Looking for an unusual and beautiful landscape? Sandstone canyons, flamingo-dotted salt flats, steaming geysers, hot springs, volcanic peaks and alien-looking rock formations are on offer all around San Pedro de Atacama. Hiking, biking and horseback riding are the preferred means of exploration. Death Valley here is surprisingly great for picnics.
Explore lovely, compact Puerto Varas on foot, the best way to take in views of Osorno Volcano and the wooden colonial homes built by German immigrants in the early 1900s. Several are designated as national monuments. Located on the shores of Lago Llanquihue, Chile's second-largest lake, the village is the low-key antidote to the Lake District metropolis of Puerto Montt and serves as a jumping off point for fly-fishing, whitewater rafting, horseback riding and sea kayaking excursions.
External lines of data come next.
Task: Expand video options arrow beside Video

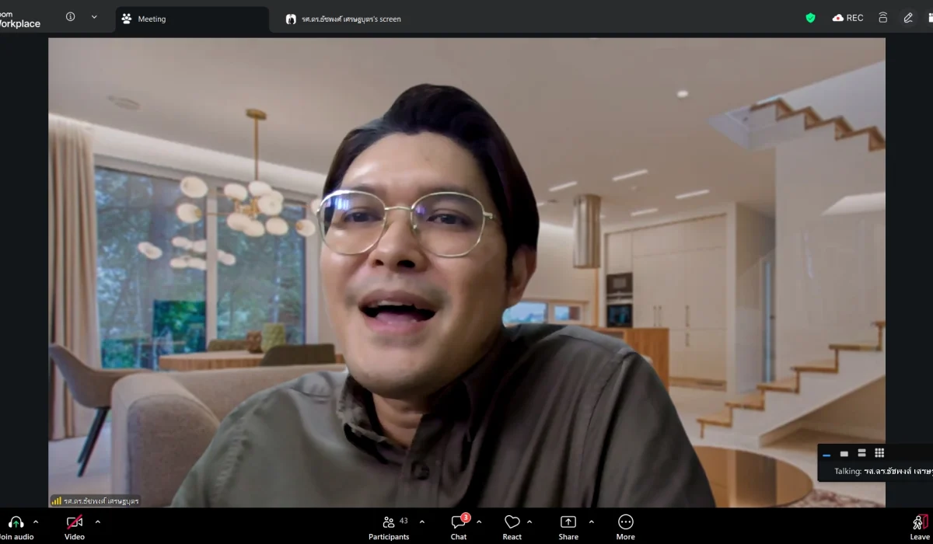Action: tap(97, 521)

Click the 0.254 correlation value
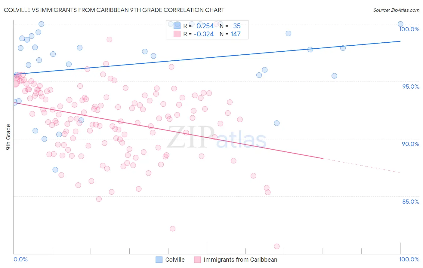coord(205,26)
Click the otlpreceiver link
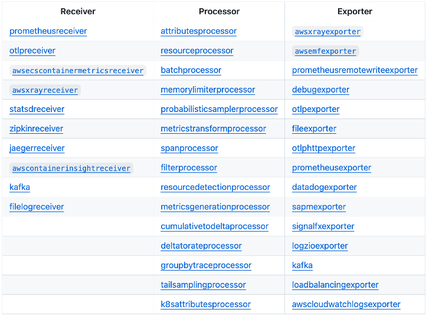This screenshot has height=316, width=426. pos(32,51)
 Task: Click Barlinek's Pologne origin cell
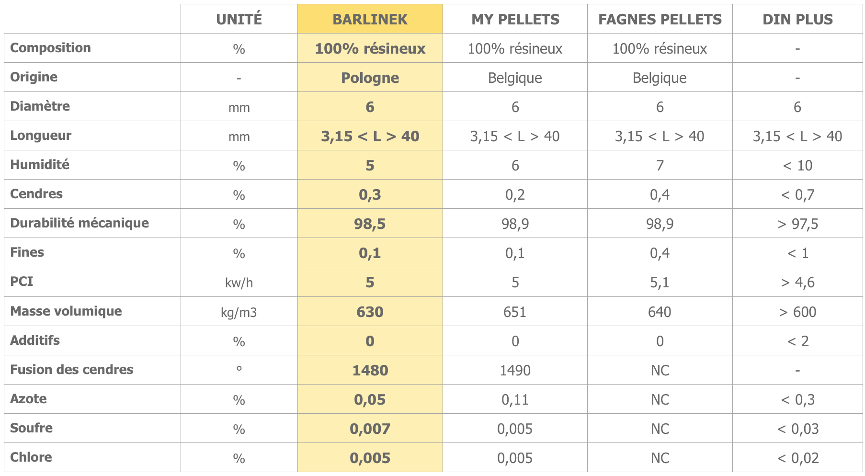point(370,78)
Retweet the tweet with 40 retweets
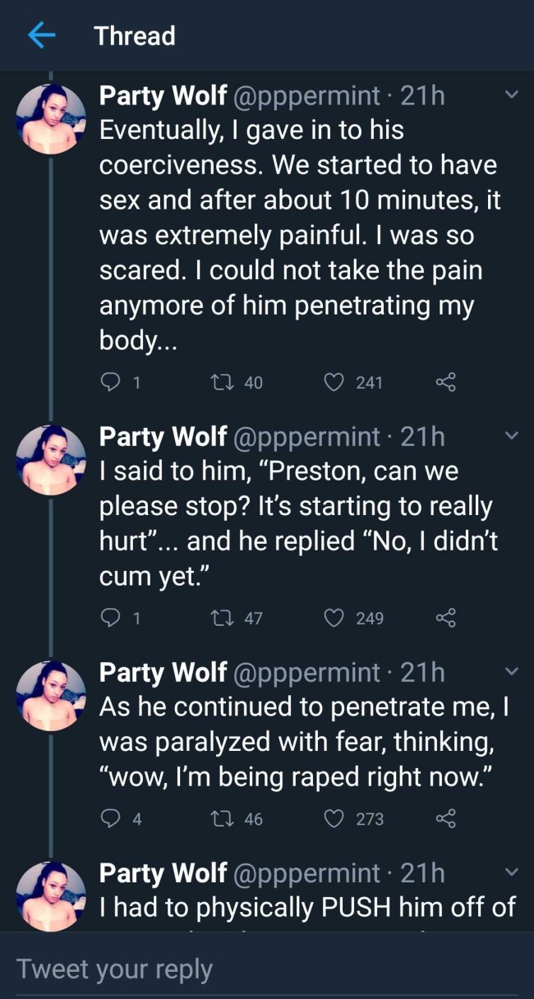 (x=222, y=382)
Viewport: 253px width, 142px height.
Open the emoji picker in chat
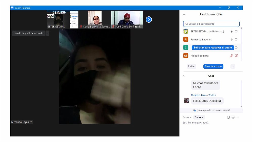click(x=233, y=117)
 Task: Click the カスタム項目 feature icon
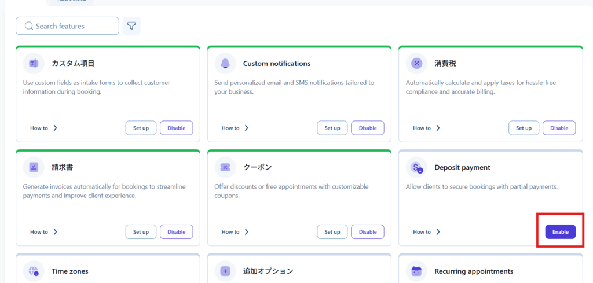[x=34, y=63]
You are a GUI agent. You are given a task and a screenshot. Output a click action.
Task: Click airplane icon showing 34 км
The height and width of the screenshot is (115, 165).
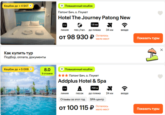109,25
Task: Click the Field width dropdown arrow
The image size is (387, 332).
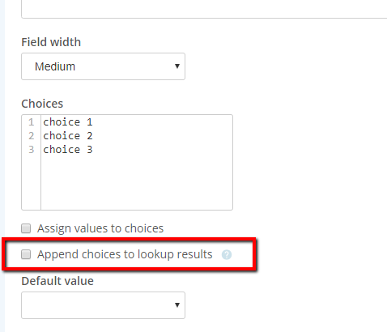Action: (x=177, y=66)
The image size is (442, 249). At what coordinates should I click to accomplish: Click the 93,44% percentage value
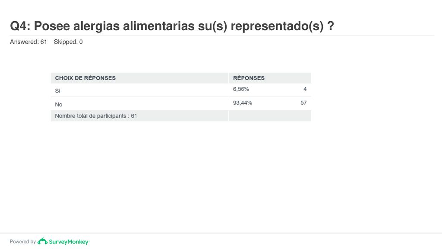point(243,103)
Only 70 miles northwest of capital Santiago, Valparaiso is Chile's main port and known for its bohemian, artistic vibe and lovely vistas. Its UNESCO-designated historic downtown offers charming colonial architecture, great seafood restaurants, markets and stores. Take 100-year-old funicular Ascensor Artilleria or climb Cerro Concepcion for stunning ocean and city views. Back at street level, visit writer Pablo Neruda's house.
Wine lovers: whether you’re a die-hard oenophile or just a general grape enthusiast, you’ll be thrilled by the vineyards and cellars of Santa Cruz. This Chilean city makes a great base for exploring the Colchagua Valley, a wine region that’s loved for its full-bodied reds. Before you embark upon a day of tastings, be sure to explore Santa Cruz’s charming colonial architecture and cultural museums.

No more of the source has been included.